El terremoto de magnitud 7,4 que sacudió el oeste de Colombia el pasado 10 de agosto ha dejado más de 250 muertos confirmados y miles de heridos 1, con cifras que aún fluctúan entre fuentes oficiales y reportes locales 9. La tentación inmediata es atribuir la tragedia a la furia de la placa de Nazca, que se subdujo a unos 100 kilómetros de profundidad bajo San José del Palmar, Chocó 5. Pero esa lectura es incompleta. El sismo fue un fenómeno geológico; la catástrofe es un fenómeno administrativo.
La distinción entre amenaza y vulnerabilidad es la primera lección que exige este desastre. El terremoto, el más fuerte en un siglo en el país 6, liberó energía en un radio que alcanzó a Bogotá, Medellín, Cali y Manizales 8. Sin embargo, la magnitud no explica por sí sola el colapso de decenas de edificios en Cali 9 ni la muerte de personas atrapadas bajo escombros en Pereira 11. La exposición es la variable que convierte un evento sísmico en una tragedia de masas: millones de personas viven en estructuras que no fueron diseñadas para resistir la aceleración del suelo en esta zona, y la densidad urbana de ciudades intermedias como Pereira y Manizales amplifica el riesgo.
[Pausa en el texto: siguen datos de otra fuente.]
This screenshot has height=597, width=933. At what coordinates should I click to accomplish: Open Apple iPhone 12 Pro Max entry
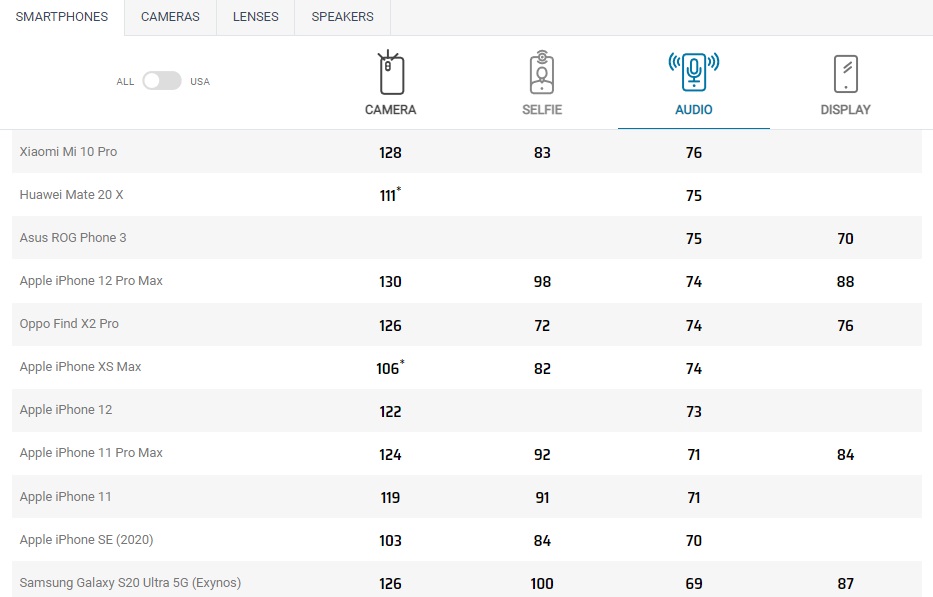[x=91, y=281]
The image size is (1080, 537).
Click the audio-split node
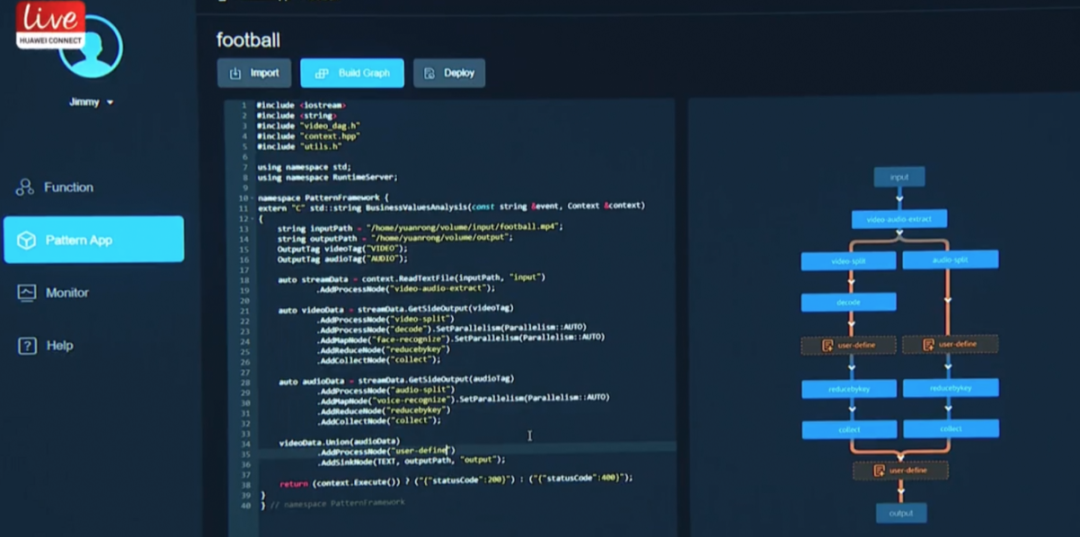coord(950,260)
Los sistemas de adaptación y respuesta están siendo puestos a prueba en tiempo real. El rescate de Daniela Largo Sánchez, extraída con vida tras más de 35 horas bajo un hotel en Pereira 11, demuestra que la capacidad de búsqueda y rescate existe, pero es un recurso finito que se agota ante la escala del daño. La declaración de desastre nacional 1 y la activación de la UNGRD 8 son pasos institucionales correctos, pero revelan una asimetría crónica: la preparación para el evento sísmico no ha ido acompañada de una política de endurecimiento del parque edificatorio. La emisión de cenizas del volcán Puracé y el cierre del aeropuerto de Popayán 10 añaden una capa de complejidad logística que ningún plan de emergencia había contemplado plenamente.
La comparación con otros escenarios es inevitable y necesaria. En Venezuela, el doble terremoto del 24 de junio dejó 6.301 muertos oficiales, con un recuento de desaparecidos aún disputado 2. La diferencia en la magnitud de los sismos es marginal; la diferencia en la capacidad institucional para contabilizar víctimas y sostener la respuesta es abismal. Mientras tanto, en China, el tifón Dolphin forzó la evacuación de 1,6 millones de personas antes de tocar tierra 4, una cifra que evidencia una cultura de prevención que Colombia aún no ha interiorizado. No se trata de comparar regímenes, sino de reconocer que la planificación territorial y los códigos de construcción son políticas públicas, no accidentes geográficos.
El siguiente punto de decisión no es técnico, es político. El gobierno colombiano deberá decidir si la reconstrucción reproduce el mismo modelo urbano que produjo la vulnerabilidad o si aprovecha la ventana de atención mediática para reformar los códigos de construcción, mapear el riesgo por microzonificación y financiar el reforzamiento estructural de hospitales y escuelas. La atención de las celebridades que han manifestado su apoyo 8 es un activo temporal; el sistema de alerta temprana y la inspección técnica son permanentes. La pregunta que queda sobre la mesa es si la clase política colombiana, que ya ha visto morir a más de 250 personas en tres días, tendrá la voluntad de tratar la próxima réplica sísmica como una emergencia de planificación urbana y no como un acto de Dios.